What's fascinating is that it draws together so many apparently disparate threads: openness, privacy, security, search technologies, storage, memories, blogging, online videos, virtual worlds, etc. etc. (Via 3pointD.com.)

Virtual World, Real Lawyers

Lawyers thrive on complication and ambiguity. Things don't get more complicated or ambiguous than in cyberspace - it's no coincidence that Larry Lessig rose to prominence as one of the first to wield the machete of his fine legal mind on this thicket.

Things are even more complicated in virtual worlds, because they are inherently richer. Here's a nice round-up of some of the legal issues involved. Two paragraphs in particular caught my eye:

One complicating factor is jurisdiction. Linden currently operates under California and U.S. law. British IP attorney Cooper says that virtual worlds like Second Life need a form of international arbitration. "If I get ... an Australian operating a business in Second Life, asking me, a U.K. attorney, how he can best protect his business within Second Life, how do I answer him?" he says, citing one query that he has received. But Cooper sees a model in the uniform dispute resolution policy (UDRP) for Internet domain names.
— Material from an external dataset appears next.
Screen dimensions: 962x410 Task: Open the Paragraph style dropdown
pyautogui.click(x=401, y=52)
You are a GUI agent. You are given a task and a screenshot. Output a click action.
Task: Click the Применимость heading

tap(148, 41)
Created in 1999 by the Internet Corporation for Assigned Names and Numbers (ICANN) in cooperation with the World Intellectual Property Organization, the UDRP created an international solution to issues like cybersquatting of domain names that were difficult or impossible to resolve in regional courts.
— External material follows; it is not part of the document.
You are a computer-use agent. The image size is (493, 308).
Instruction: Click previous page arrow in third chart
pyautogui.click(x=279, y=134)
Cooper, Lieberman and other interested avatars, including the Second Life Bar Association and many non-lawyers, are now working together to formalize online arbitration as a required first step to handle Second Life disputes, without resort to real courts and their costs. Together they are lobbying Linden to include arbitration in its terms of service agreement. Meanwhile, Lieberman's group is introducing its proposed arbitration into the virtual world, hoping that other users will try it out and find it fair and useful.

(Via Second Life Herald.)

Second Life Comes to...Brighton?

Brighton is famous for many things, but cutting edge virtual world software development is not one of them. Until now:

Title: Software Developer
Department: Engineering
Work Location: San Francisco, Mountain View, Davis, Seattle or Brighton, UK

04 February 2007

Mmmm: Meta-Guilds

I'm such a sucker for a good bit of meta:

A meta-guild -- i.e., a guild with a presence across a number of virtual worlds and/or MMOs -- allows a group to share their experiences of gameplay in various environments, and eases the process of traveling among such worlds for the individual.

02 February 2007

Of Philip Rosedale, God and Darwinism

Here's an entertaining piece of a biotech writer grappling with and finally grokking Second Life via biological metaphors:

I’m trying to wrap my barely evolved first-life brain around the idea of a virtual organism where I (or, more accurately, my imagination) am a gene (a bundle of code) and where my “second me” was brought to life by Philip Rosedale, who then cast me off to fend for myself, although within a system of rules he launched when the world began. These rules themselves are evolving. For instance, what is to be done about evil? Should people be allowed to hurt and kill others? Rosedale seems to be a benign God, with a baby face and an easy smile in his first life as a human. But can we be sure about this?

01 February 2007

Second Life in a Box: OpenSim

The recent opening up of the Second Life Viewer code was big news, but the thing that everyone is waiting for is for the server-side stuff. Well, that may be a while off - see my interview with Cory Ondrejka for some more background on this. Meanwhile, though, the libsecondlife group has taken under its wing the OpenSim project, which as the home page puts it laconically:

OpenSim is a project to develop an Open Source Simulator.

This is great news, because it means that people can start developing other Second Life-like virtual worlds, completely independently of Linden Lab. It will also mean that people can start to explore some of the thorny issues of multiple, compatible virtual worlds now.

31 January 2007

O Brave New World

It's not every day that a new continent is announced.